There was a quotation going around the internet during the whole "health care reform debate" attributed to former Soviet Premier Nikita Krushchev:

"We cannot expect Americans to jump from capitalism to Communism, but we can assist their elected leaders in giving Americans small doses of socialism until they suddenly awake to find they have Communism."

Sounds like a scary prediction that seemed to be coming true this weekend--making Krushchev look like some kind of visionary. Only problem is, Krushchev likely never said it. The quote "appeared" during the Cold War era of the late 50's and early 60's--and no one has been able to verify it since.

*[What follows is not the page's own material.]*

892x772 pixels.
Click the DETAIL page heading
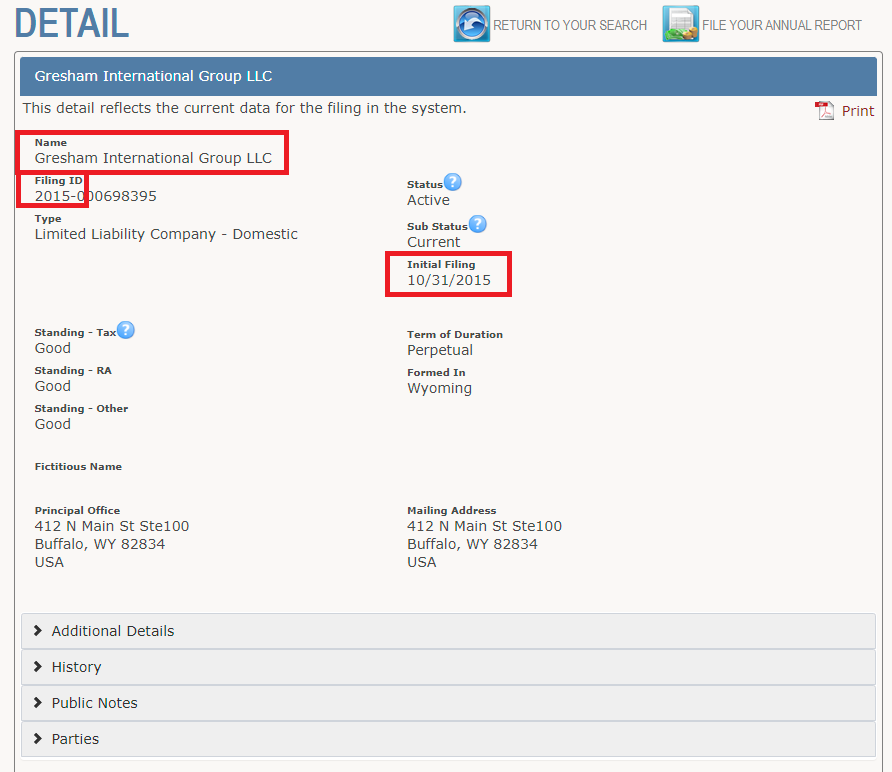pos(72,24)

So let's turn to Thomas Jefferson--one of the founding fathers--for some insight into where we are a country now:

"A wise and frugal government which shall restrain men from injuring one another, which shall leave them otherwise free to regulate their own pursuits of industry and improvement, and shall not take from the mouth of labor the bread it has earned. This is the sum of good government."

And you know, Jefferson is often called the first "Democratic" President. I wonder what he would think about the so-called "Tea Party Movement"?

"The spirit of resistance to government is so valuable on certain occasions that I wish it to be always kept alive. It will often be exercised when wrong, better so than not to be exercised at all. I like a little rebellion now and then. It is like a storm in the atmosphere."

Hmmm, that's an interesting way to look at things--for a guy who stuck his own neck out to make sure that we enjoy the very freedoms we take for granted (and are so willing to hand over meekly) today.

The one viewpoint on being an "American" that I'm really holding onto right now comes from "My Creed" by Dean Alfange--ironically enough, the founder of the Liberal Party of New York in the 1920's:

" I do not choose to be a common man. It is my right to be uncommon. I seek to develop whatever talents God gave me—not security. I do not wish to be a kept citizen, humbled and dulled by having the state look after me. I want to take the calculated risk; to dream and to build, to fail and to succeed. I refuse to barter incentive for a dole. I prefer the challenges of life to the guaranteed existence; the thrill of fulfillment to the stale calm of utopia. I will not trade freedom for beneficence nor my dignity for a handout. I will never cower before any earthly master nor bend to any threat. It is my heritage to stand erect, proud and unafraid; to think and act myself, enjoy the benefit of my creations and to face the world boldly and say – ‘This, I have done.’ All this is what it means to be an American."

I realize you can't fit that one on a bumper sticker and still have room for an "O" with a flag coming out of it--but consider that what I believe in.